1. Cocomo, the dubious centerfield combination of Rococo Crisp and Wily Mo Pena finally got in gear last night with two hits each (note: though Pena was technically playing right), including a monstrous 450 foot blast to center field by Pena. In light of this achievement, Jose though they deserved a musical tribute in the style of The Beach Boys.
‘Gainst Texas, Toronto, get some base hits pronto,
The Angels, Seattle, let’s put up battle,
The night time, the day, baby why don’t we play?
Ooo and in the field that Cocomo,
One guy is fast,
While the other’s slow,
But the fast one cannot throw.
Down goes Cocomo.
2. Jose is not sure what to make of last night’s incredibly weird start by Mr. Matsu. The righty absolutely cruised for three innings and then completely fell apart in the fourth after missing a borderline strike three call, a borderline play at first and a borderline error by Julio Lugo. It’s not just that he stopped being able to get people out, it’s that suddenly he turned into Rick Ankiel, skipping balls in like a cricket bowler and sailing pitches high above the catcher.

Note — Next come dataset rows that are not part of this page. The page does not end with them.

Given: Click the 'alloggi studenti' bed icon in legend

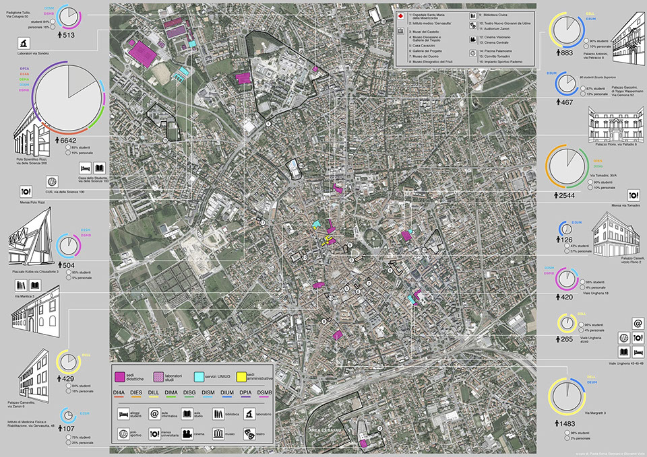Looking at the screenshot, I should tap(123, 414).
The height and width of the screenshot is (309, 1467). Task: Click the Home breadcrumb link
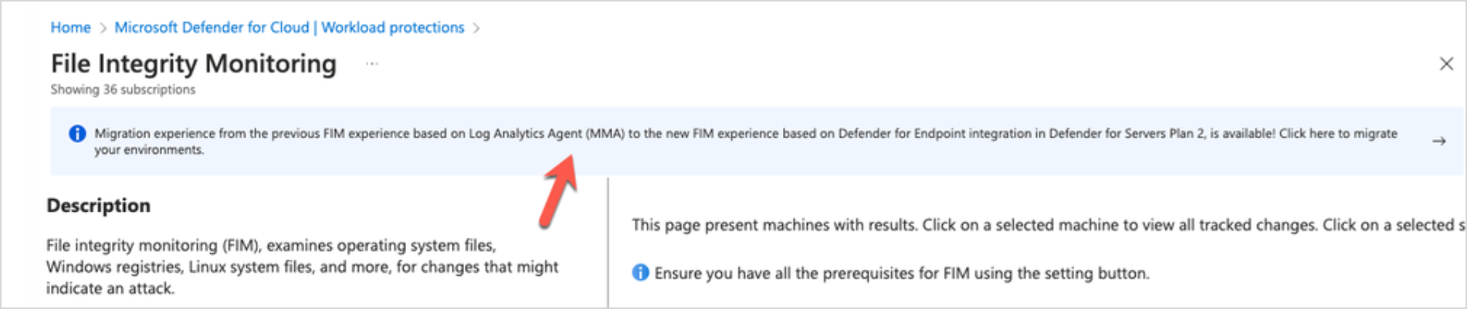[70, 28]
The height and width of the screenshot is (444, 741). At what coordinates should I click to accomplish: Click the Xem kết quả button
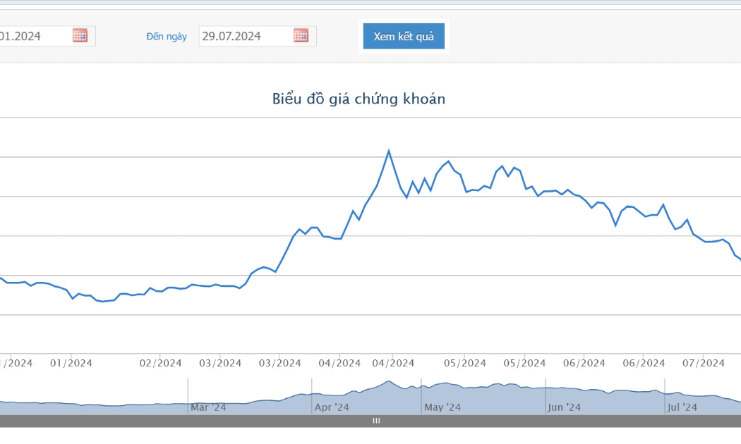(x=404, y=37)
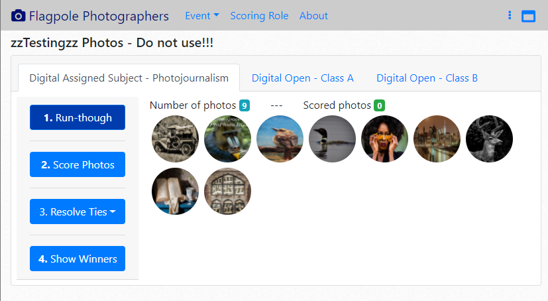548x301 pixels.
Task: Select the mandrill monkey photo thumbnail
Action: [x=227, y=139]
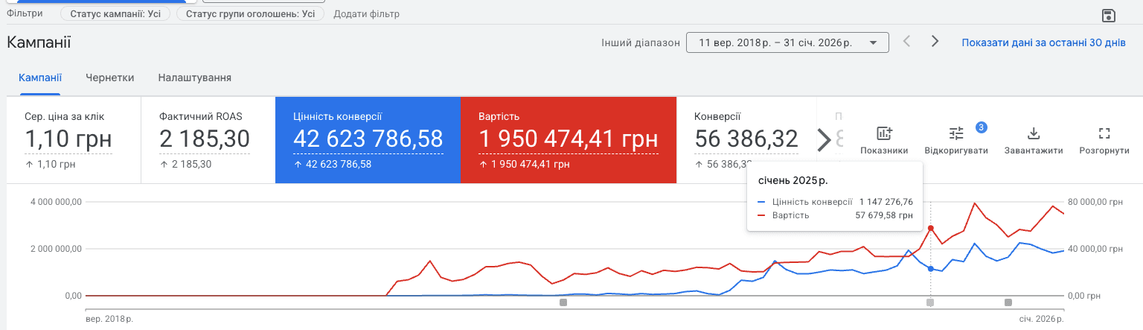Open the Відкоригувати adjust icon
The image size is (1143, 330).
pyautogui.click(x=956, y=134)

This alone would be weird, but certainly not unprecedented. Sometimes pitchers are going along fine and then they completely lose it. It happens. What is exceedingly odd, however, is that Mr. Matsu recovered completely in the fifth and sixth setting down all six batters he faced and striking out most of them. Who the hell falls apart and comes back together so quickly?

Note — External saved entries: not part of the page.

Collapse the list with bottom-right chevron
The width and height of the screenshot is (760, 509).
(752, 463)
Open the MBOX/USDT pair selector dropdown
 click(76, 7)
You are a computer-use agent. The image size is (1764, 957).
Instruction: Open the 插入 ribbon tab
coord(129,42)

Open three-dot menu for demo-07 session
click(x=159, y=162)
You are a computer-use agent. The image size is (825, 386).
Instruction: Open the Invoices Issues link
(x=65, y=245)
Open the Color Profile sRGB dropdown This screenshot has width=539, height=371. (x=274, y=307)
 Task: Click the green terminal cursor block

Jose knew he had heard about something exactly like this before, so he did some research. Was it Tom Seaver? Nope. Fernando Valenzuela? Uh-uh. Perhaps Senator Jim Bunning? Not him either. And then he found it. It’s Captain Marvel. Duh. Jose heard the editors of Gone and Forgotten, one of the links featured on this very page talking about it on This American Life some time ago. Captain Marvel (note: not to be confused with Captain Marvel) was an alien robot sent from his dying planet to preserve peace on Earth who had the power to fall apart by yelling “split”—literally, head legs and feet flopping everywhere-- and then to come back together by yelling “Xam!” Apparently, he draws this power from something called Element X. And here’s the funny thing. Right before he struck out Royce Clayton in the fourth, the first indication that he had gotten himself back together, Jose could swear he heard Mr. Matsu yell “Xam.” Or maybe it was “Bam” and he was doing a tribute to Emeril or the late wrestling great Bam Bam Bigelow. (Note: Does Element X count as a performance enhancing drug?)

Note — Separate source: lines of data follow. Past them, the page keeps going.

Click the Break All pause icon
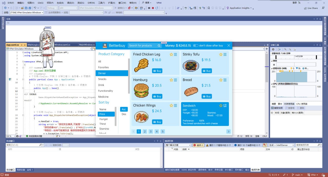 149,8
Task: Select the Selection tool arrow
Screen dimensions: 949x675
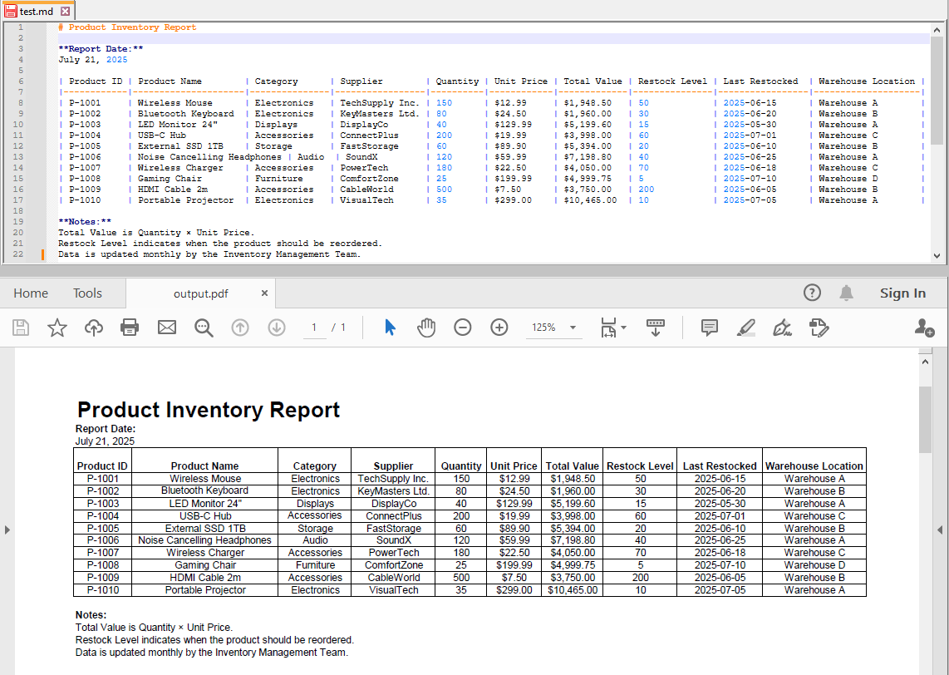Action: (x=389, y=327)
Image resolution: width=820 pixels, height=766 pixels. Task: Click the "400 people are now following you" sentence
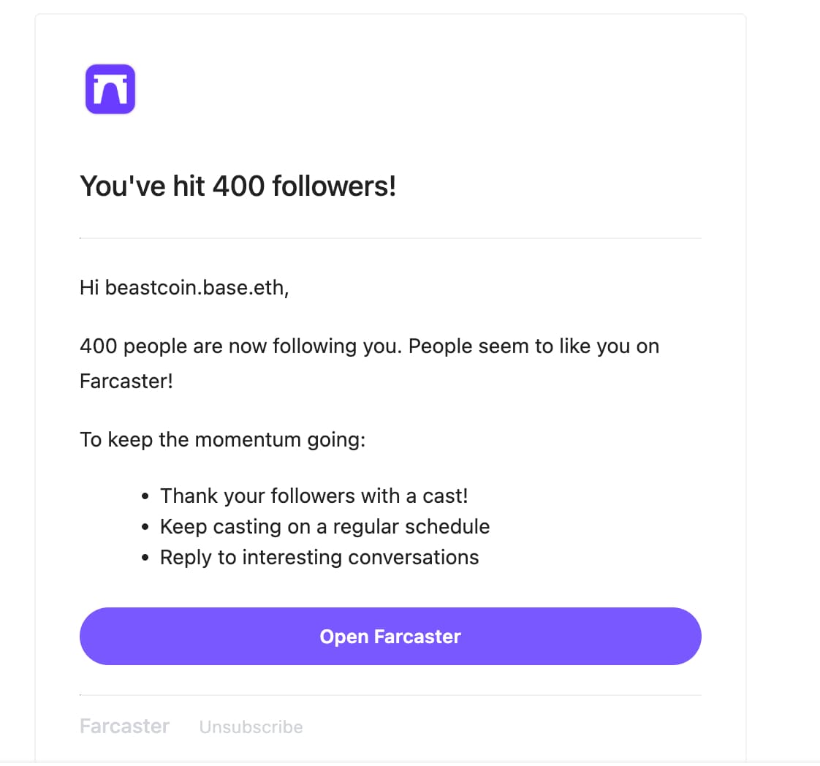[240, 346]
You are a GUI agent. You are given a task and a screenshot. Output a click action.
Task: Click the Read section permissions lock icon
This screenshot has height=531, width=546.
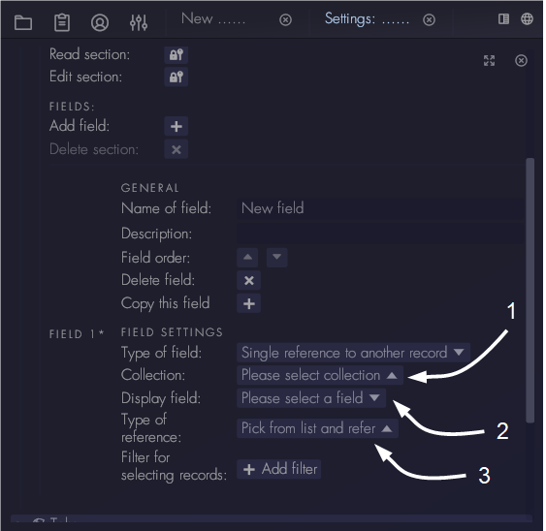[177, 55]
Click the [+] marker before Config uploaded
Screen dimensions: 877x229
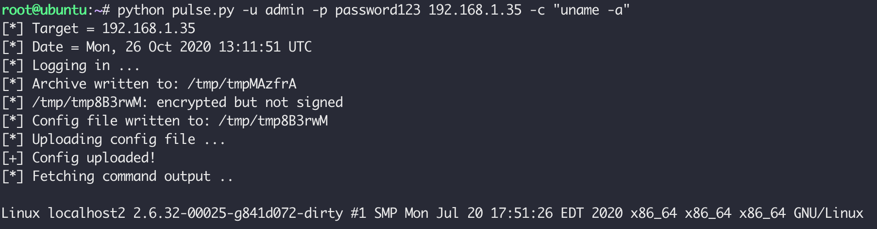(13, 158)
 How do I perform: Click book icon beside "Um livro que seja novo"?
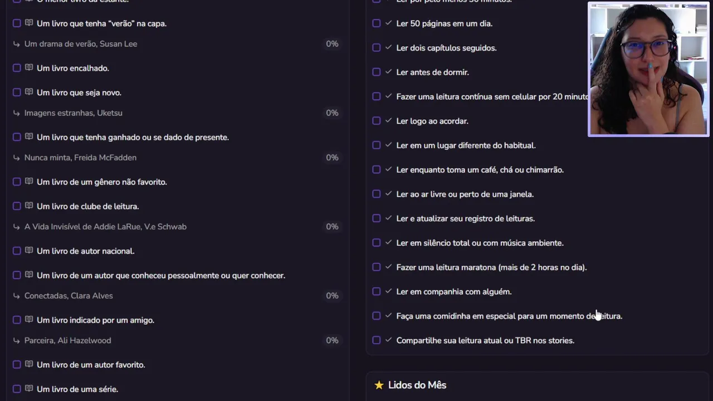(29, 92)
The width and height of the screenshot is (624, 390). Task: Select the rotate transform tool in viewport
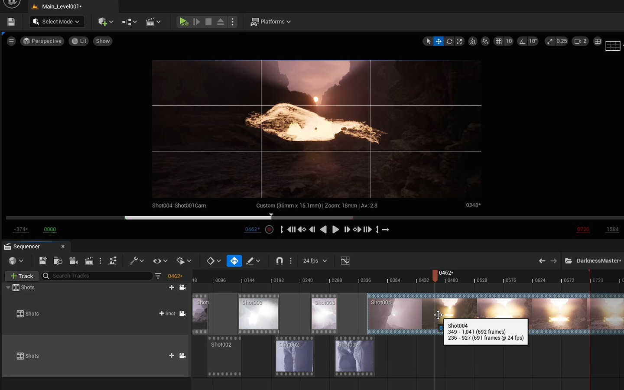coord(449,41)
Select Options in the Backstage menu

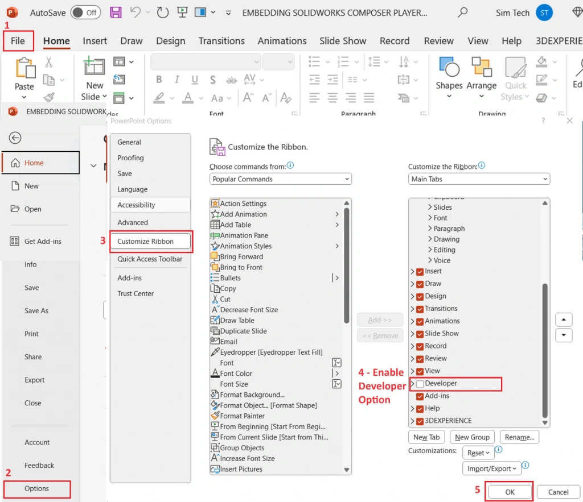[37, 488]
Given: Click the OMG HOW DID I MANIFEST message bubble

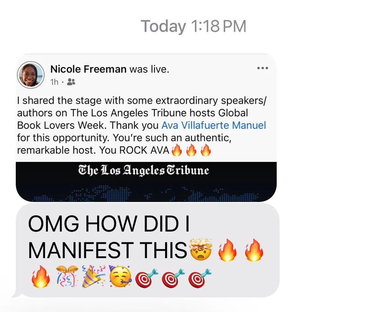Looking at the screenshot, I should point(148,251).
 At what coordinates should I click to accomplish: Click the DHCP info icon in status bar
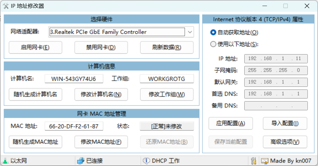[146, 161]
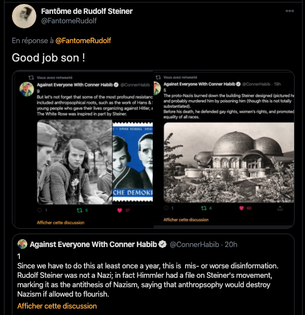
Task: Click the @ConnerHabib handle in the quoted tweet
Action: (195, 244)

So, the way Jose sees it, it appears that Daisuke Matsuzaka, rather than being Japanese at all is, like Captain Marvel, an alien robot from a far away world sent here to protect humanity. That’s the simplest explanation for what happened last night. This means that the Japanese press can all go home, and Fenway can start making accommodations for the alien press. You know, replacing the sushi in the press buffet with entire cows, replacing the grounds crew with alien crop circle machines, that sort of thing.
Matsuzaka in the fourth last night.
3. Over the weekend, Jose had a conversation with his friend Jamie and Jamie’s brother, legendary SoSHer RomeroRomine about the unique place Manny Ramirez holds in American sports. A couple beers in, RomeroRomine posed a fascinating question: Will this be the year that Manny finally starts to fall off? Wait… that’s not fascinating. It’s terrifying. Sorry.
The fascinating questions was: Has there ever been a hall-of-fame caliber baseball player who was so spacey, so prone to inexplicable lapses of concentration and yet was so universally beloved?
After much thought, the only one we could come up with was Yogi Berra. (Note: Though the more Jose thinks about it, the more it seems Babe Ruth might fit. Couldn’t you see Manny being caught stealing to end a World Series?) Of course, Yogi went on to manage an actual major league team… well, he went on to manage the Yankees anyway, and Jose has a very hard time imagining Manny managing even a little league team.
If even a smart guy like Gabe Kapler can, as reported by the Globe, inadvertently render a pitcher ineligible to play by failing to change his lineup card after a rain out, can you imagine what Skipper Manny might do?
Jose imagines you would see him calling for shifts to right against left handed hitters, ordering pitchouts to leadoff hitters, and of course positioning the left fielder inside the left field wall or possibly at a car show in Atlantic City.
I’m Jose Melendez, and those are my KEYS TO THE GAME.